With recent advances from both AMD and Nvidia bringing mobile graphics processors within a breath of desktop power levels, PCs that make use of laptop tech to be tiny are more powerful than ever. I'm currently playing with Zotac's GTX 1060-powered Magnus Zbox, and it's handling VR like a champ.
AU Editor's Note: The only Australian stockist of the Zotac Magnus barebones PC is AusPCMarket at the time of writing. The EN970 and 979 models, running off NVIDIA's older GTX 900 series, start from $1375. The EN1060 and EN1070 models cost $1639 and $2200 respectively.
Zotac launched the original mini PC back in 2009, basically taking the same sort of hardware you'd see in a laptop and engineering them into a much smaller form factor. Without the need for an internal keyboard or display, clever engineering can make for some very small machines.
Pioneers in the market since the market was a market, Zotac's one of the first manufacturers to bring the latest powerful mobile graphics technology to the mini PC market. They have recently released a series of new models in their E-series line, the Magnus EN1060 and EN1070, powered by the mobile versions of Nvidia's GTX 1060 and 1070 respectively.
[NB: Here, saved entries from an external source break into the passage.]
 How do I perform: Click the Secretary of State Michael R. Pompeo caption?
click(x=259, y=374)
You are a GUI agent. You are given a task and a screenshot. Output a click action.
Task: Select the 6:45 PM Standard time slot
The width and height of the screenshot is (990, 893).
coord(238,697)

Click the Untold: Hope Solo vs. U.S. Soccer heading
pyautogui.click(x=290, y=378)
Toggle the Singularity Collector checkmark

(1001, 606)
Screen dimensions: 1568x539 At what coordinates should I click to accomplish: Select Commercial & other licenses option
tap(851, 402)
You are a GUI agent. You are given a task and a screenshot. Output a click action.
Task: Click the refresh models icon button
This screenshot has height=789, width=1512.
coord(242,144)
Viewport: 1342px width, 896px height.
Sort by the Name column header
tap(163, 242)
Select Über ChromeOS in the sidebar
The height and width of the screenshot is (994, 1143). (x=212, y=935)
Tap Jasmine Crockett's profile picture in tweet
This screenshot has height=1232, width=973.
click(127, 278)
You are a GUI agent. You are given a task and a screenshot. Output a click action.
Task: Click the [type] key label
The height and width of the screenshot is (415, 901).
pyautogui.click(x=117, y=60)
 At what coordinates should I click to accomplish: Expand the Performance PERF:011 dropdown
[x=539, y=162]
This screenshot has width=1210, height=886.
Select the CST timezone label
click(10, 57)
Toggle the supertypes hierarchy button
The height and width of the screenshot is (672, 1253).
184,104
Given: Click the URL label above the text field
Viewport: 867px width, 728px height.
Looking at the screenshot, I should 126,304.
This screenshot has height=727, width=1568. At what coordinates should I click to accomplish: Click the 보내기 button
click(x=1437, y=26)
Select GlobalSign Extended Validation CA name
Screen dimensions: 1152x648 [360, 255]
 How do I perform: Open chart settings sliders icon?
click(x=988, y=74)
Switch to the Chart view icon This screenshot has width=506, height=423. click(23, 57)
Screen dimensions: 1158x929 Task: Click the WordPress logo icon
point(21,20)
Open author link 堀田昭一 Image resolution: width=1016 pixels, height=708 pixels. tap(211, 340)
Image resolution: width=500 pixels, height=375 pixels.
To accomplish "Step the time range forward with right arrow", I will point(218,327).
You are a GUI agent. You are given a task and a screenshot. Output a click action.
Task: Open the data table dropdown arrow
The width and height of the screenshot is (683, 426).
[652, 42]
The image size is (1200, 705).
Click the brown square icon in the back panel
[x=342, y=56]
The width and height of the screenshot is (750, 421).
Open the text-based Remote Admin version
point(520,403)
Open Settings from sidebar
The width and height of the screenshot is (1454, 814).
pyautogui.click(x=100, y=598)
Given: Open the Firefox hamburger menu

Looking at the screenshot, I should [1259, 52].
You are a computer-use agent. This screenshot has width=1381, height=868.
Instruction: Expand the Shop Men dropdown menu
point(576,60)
I've been testing out the EN1060, the lower-specced of the two systems. Pricing on the two units is a bit sketchy at the moment, as it doesn't seem to be widely available in the States, but I've seen prices for the barebones version of the 1060 seen here at around $US1,000 ($1,318) in Europe. I'll nail down pricing once I'm ready for a full review.
The EN1060 comes in three flavours, each with the following tech at its base.
- Intel Core i5-6400T (quad-core, 2.2 GHz, up to 2.8 GHz)
- GeForce GTX 1060 6GB GDDR5 192-bit
- Bluetooth 4.0 / 802.11ac/b/g/n / Dual Gigabit LAN
The barebones system I am testing requires the end user to supply memory and storage, so the first thing I did was open it up to seek inside.
There isn't much you can do wrong in here. There's a clip for a 8cm hard disk, two spots for SODIMM memory (up to 32GB) and an M.2 socket.
To supply the bits I was missing, I turned to Kingston's HyperX line of gaming-centric hardware. One 240GB Savage SSD and a pair of 16GB SODIMM and I was in the booting business.
I installed a fresh copy of Windows 10 to the system and booted it up. Once I got all of my drivers situated (Zotac provides them on both CD and a tiny little thumb drive), I was in the PC gaming business. More specifically, I was in the VR gaming business.
A DP port, an HDMI port, and two USB 3.0 and my Rift is ready to go. The mobile 1060 is on the very cusp of VR-readiness, so while Valve's HTC-ready tool found the Magnus EN1060 to be more than capable of running VR games with the Vive . . .
. . . the Oculus software does not like the mobile GTX 1060.
Checking the Oculus compatibility list, both the mobile 1070 and 1080 cards are listed, but not the 1060. That's not to say the mobile 1060 does not work -- I've tested several games already on the system and have had a relatively smooth experience.
So now I have a small box on my desk capable of powering the two major VR headsets, both of which take up far more desktop space than the system itself.
The Magnus EN1060 Zbox from Zotac says it's the smallest VR ready mini PC, and so far it is definitely a very small computer that works with my VR hardware. We'll see how it fares in the long run -- expect a full review in the coming weeks -- but initial impressions and testing indicate that a technology that requires all the wires and sensors and controllers could really benefit from being powered by a relatively tiny box.